» **INSTRUCTIONS TO FOLLOW**: Quote exactly the lines from the one with "The width and" to the end of the data, both included; omit the pictures.

» **SUPPLIED INFORMATION**:
=== Section Start ===
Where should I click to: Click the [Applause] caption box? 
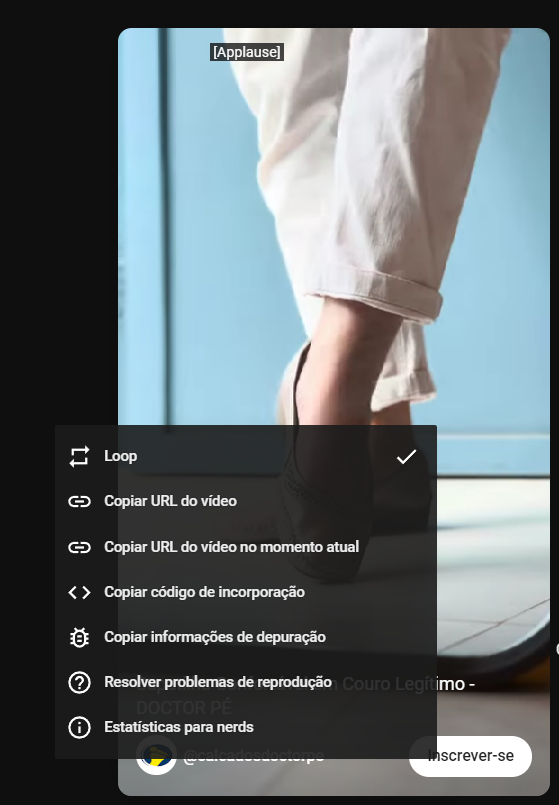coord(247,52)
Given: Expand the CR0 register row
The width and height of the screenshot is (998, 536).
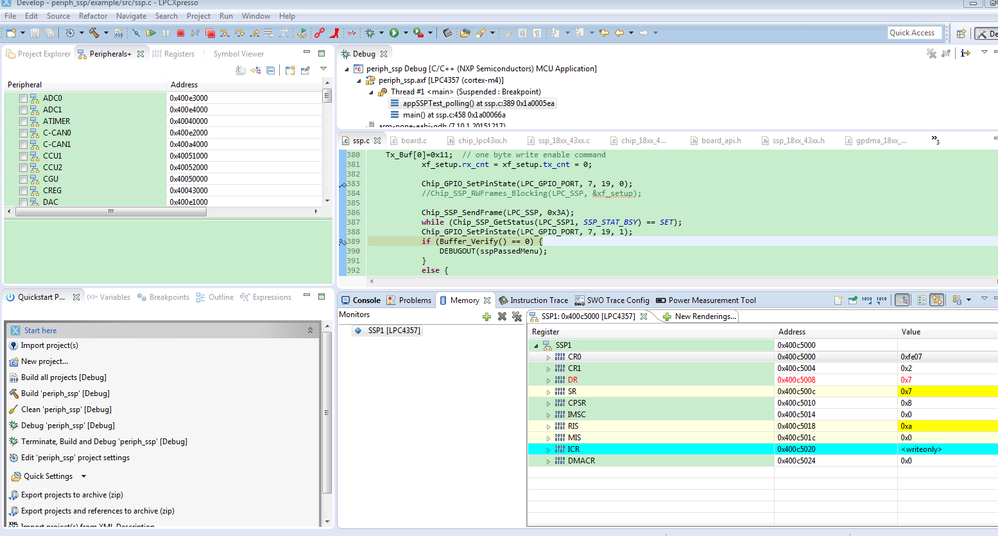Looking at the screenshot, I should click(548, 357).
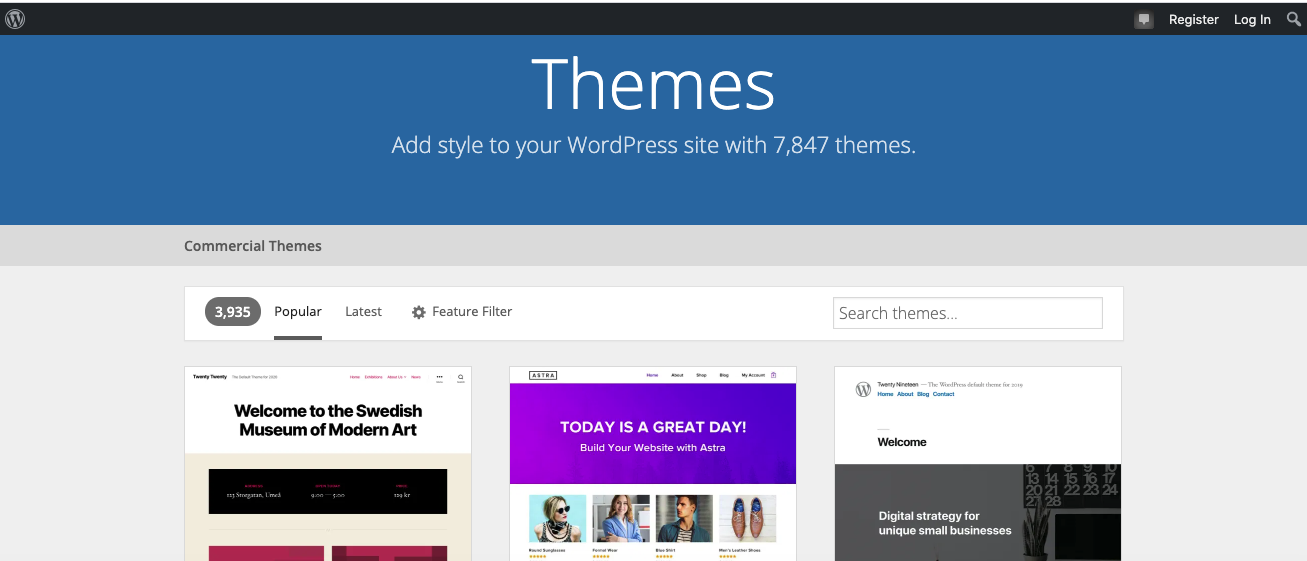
=== Section End ===
» **ANSWER SPACE**:
The width and height of the screenshot is (998, 536).
Looking at the screenshot, I should click(548, 357).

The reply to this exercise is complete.